• Problem 1: Copy the World Mental Health Day article word for word, between "In some parts" and "monitored and guaranteed.", inclusive.
• Problem 2: Please write the next part of the World Mental Health Day article, starting after its final sentence.

• Reading passage:
○ ○ ○ ○ ○

World Mental Health Day 2018 – Early Detection, Combating the Stigma and Healthier Treatments

There is a thin line between sane and mentally ill, it can happen to anyone and anytime. Something as ‘simple’ as prolonged depression is considered a form of mental illness. A lot of people suffer from some form of mental illness, hence, the popular phrase “clean clothes mad man.”

Getting rid of the stigma

Worldwide there is a stigma surrounding most illnesses, especially mental illness. Some mental ill persons won’t even admit to having challenges mentally and won’t seek help until they are severely ill.

In some parts to Africa, such as Somaliland, they chain mentally I’ll individuals at home and also in mental hospitals, whether private or public. Subjecting these individuals to disgrace and ridicule. There are currently laws being enacted to prevent that very inhuman act. Similarly new mitigating measures are being sought after to replace Chaining such as technical and financial aid for hospital reform, there is also a need for increase mental awareness to improve the domestic conditions for people living with mental illness. Community care programmmes should be developed to encourage psychosocial relationships and to facilitate the rehabilitation of mentally ill individuals and subsequently their reintegration into society. Mental health literacy is still a dire need amongst health workers, this will ensure that the basic right of persons are monitored and guaranteed.

○ ○ ○ ○ ○

• Information supplied:
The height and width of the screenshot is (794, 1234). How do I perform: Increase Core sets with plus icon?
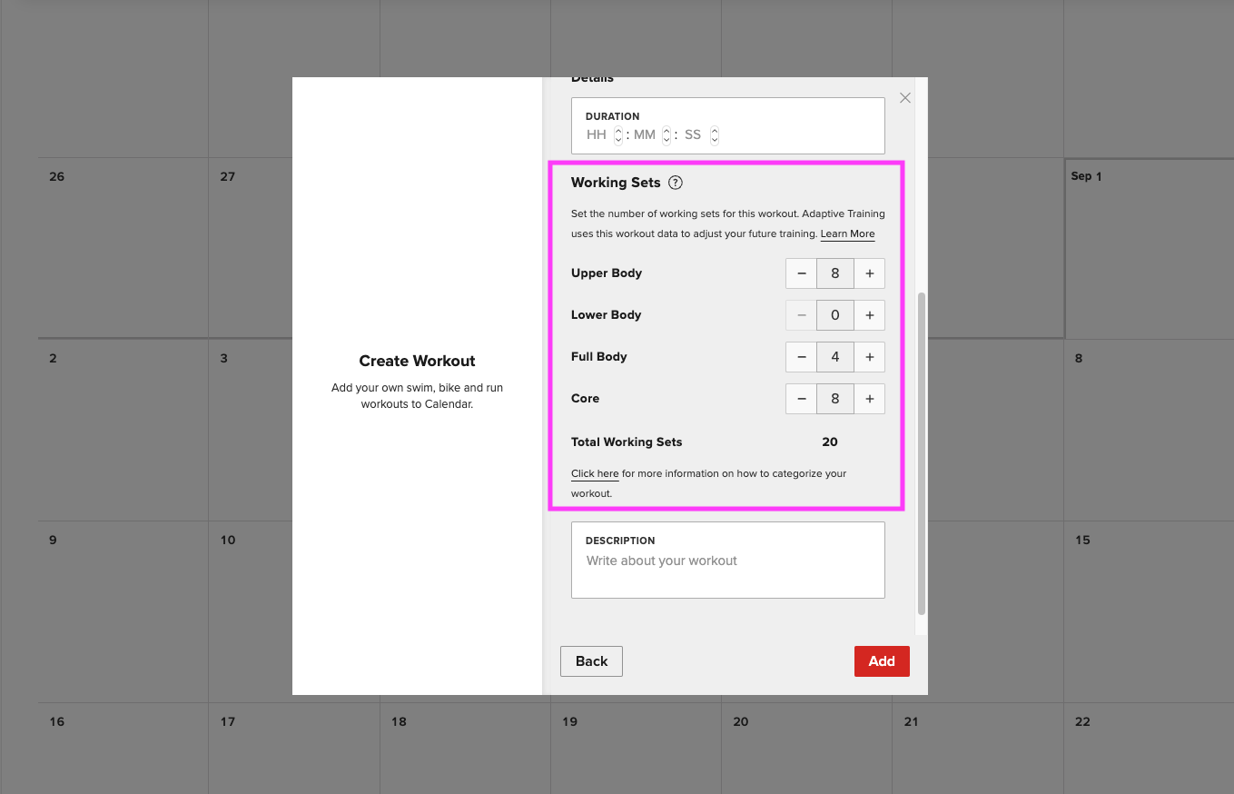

○ ○ ○ ○ ○

• Task output 1:
In some parts to Africa, such as Somaliland, they chain mentally I’ll individuals at home and also in mental hospitals, whether private or public. Subjecting these individuals to disgrace and ridicule. There are currently laws being enacted to prevent that very inhuman act. Similarly new mitigating measures are being sought after to replace Chaining such as technical and financial aid for hospital reform, there is also a need for increase mental awareness to improve the domestic conditions for people living with mental illness. Community care programmmes should be developed to encourage psychosocial relationships and to facilitate the rehabilitation of mentally ill individuals and subsequently their reintegration into society. Mental health literacy is still a dire need amongst health workers, this will ensure that the basic right of persons are monitored and guaranteed.

• Task output 2:
Close to home

In developing countries such as Somaliland, there is little or no psychotherapy treatment, with ratios ranging from 2:3,500,00, whereas there are two certified psychiatric doctors, to serve a three million and five hundred thousand population. In Jamaica, there are currently eight hundred psychiatrists and a three million plus population. Bellevue is the main mental health hospital, with exception of the mental health wards in the public hospitals, which are highly dependent on psychotropic drugs rather than psychotherapy.

These drugs are majorly used to alter the brain and the behavior of individuals, however, the risks far precede the benefits as research show that these drugs damage the brain, especially in children.

Less than a month ago, Jamaican mental advocate lashes out against health minister Dr. Christopher Tufton about lack of focus on the mental health sector, emphasizing that there are no plans in place to combat the challenges they face. As a result, a mental health hotline is expected to be established by ending October.

Children with mental illnesses

Pediatric use of psychotropics to treat psychiatric symptoms including depression, mania, anxiety, psychosis and attention issues is heavily researched to determine the effects they are have on the brain. In 2012, a review conducted by Dr. Manpreet Singh, director of the Pediatric Mood Program at Stanford University advised that the ” knowledge of the long-term risks of various interventions is very limited” leading to “justifiable concerns” about their use on developing brains. In 2018, Singh says her assessment remain the same, “what we need are more carefully designed research studies to be able to understand the biological effects of trauma, as well as other events in childhood and how treatment such as psychotherapy, as well as medications, can have an impact on those effects.”

In April, lawyers from the Center for Human Rights & Constitutional Law filed a lawsuit against the Texas Shiloh Treatment Center claiming that staff gave migrant children in their care psychotropic drugs as “chemical-straight jackets” to maintain order, sometimes without consent or explanations.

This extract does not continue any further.